選挙前に書いていたが、公開できなかった文章である。人に読ませるようなものではないのかもしれないが、今このタイミングで公開することに意味があるのではと思ったので置いておきます。
#ITBS_text
父の言葉
父は自分が幼い頃から、”チョン”という言葉を度々用いていた。バカ、アホ、間抜け、といった感じの蔑称と並列に、その差別用語は、時には深い意味なくカジュアルに、あるいは明確に差別意識を持って用いられた。
父は1950年代に神戸で生まれた。身近に朝鮮学校のある地域で育ち、常にそういった属性の人間に対してのヘイトを持ち続けた。子供である自分に対しても日常的に韓国人ルーツの人間に対しての悪口を言っていた。阪神地域で育っていない人間には想像できないかもしれないが、父の世代の人間で、そういうことをいう人間は全く珍しくなかった。しばしば親戚と酒の席で、”チョン”という単語を用いて盛り上がり、「朝鮮人とだけは結婚すんなよ」などと言われたこともある。特に悪の意識のない、凡庸な、どうしようもない差別である。そして、それはありふれたものであった。

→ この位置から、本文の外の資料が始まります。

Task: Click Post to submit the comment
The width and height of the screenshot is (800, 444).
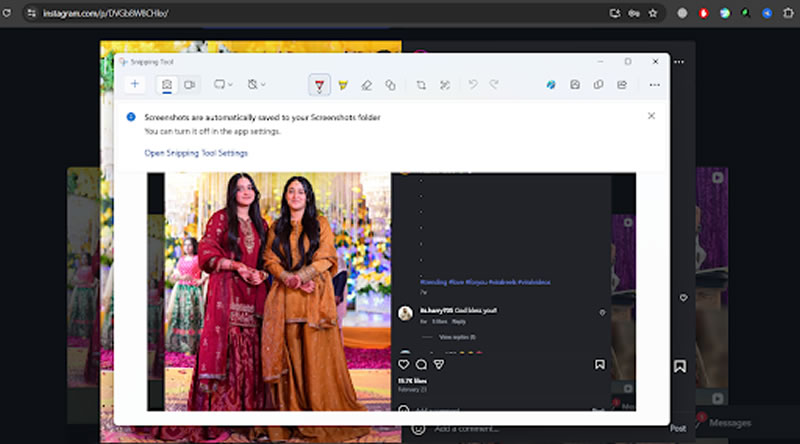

地域のそういう背景もあって、自分自身の世代(90年代生まれ)は、学校でもその手の差別についての学習の時間がしっかり設けられた。これが割と裏目に出て、授業後には、あそこは部落や、とかあっこの地域はマジでやばいで、など、ガキの無邪気な感想が飛び交った。一方、母は千葉の郊外の生まれであり、そう言ったノリの背景や動機を理解できておらず、その手の話題が出るたびに嫌そうな顔をしていた。そういった逆側のリアクションに触れていたので、自分はたまたまそういった差別意識を内面化せずに済んだ。普通によくないし意味がわからんなと感じた。聡明だから差別をせずに済んだというよりは、本当に環境由来の偶然と言って良い。
20年以上の時が経ち、世の中は変わっていった。”チョン”という言葉を、公共の場で使うことは憚られるようになった。テレビをつけるとK-POPが流れ、若者は韓国文化に親しんだ。母は韓流アイドルのライブに通っていた。
一方、父はついていけなかった。ふと実家に帰ると父がひたすら八代学院高校と朝鮮学校の決闘に関するエピソード(垂水地方のヤンキー伝説みたいな感じです)の動画を見ていた。青春時代に抱いた、誤った熱さをまだ擦っていた。退職をしていて、世間とのすり合わせの場はなく、父は置き去りであった。
知らぬ間に父は”チョン”という言葉を使うのをやめ、ネットの謎の文化圏の影響で中国と韓国をまとめてCKと呼ぶようになった。それ以降の父がどうなってしまったかは詳しくは書かない。というより、実家にもあまり帰っておらず、その手の話題に触れるのが嫌で、避けている部分があるのでよく知らない。
2025年参院選、参政党の神谷党首が、演説にて、口が滑ったていで、しかし明確に意思を持って”チョン”という言葉を用いた。”チョン”という言葉が、父のような人間にとって、妙な魔力を持った、意味のある言葉であることを知っていたからである。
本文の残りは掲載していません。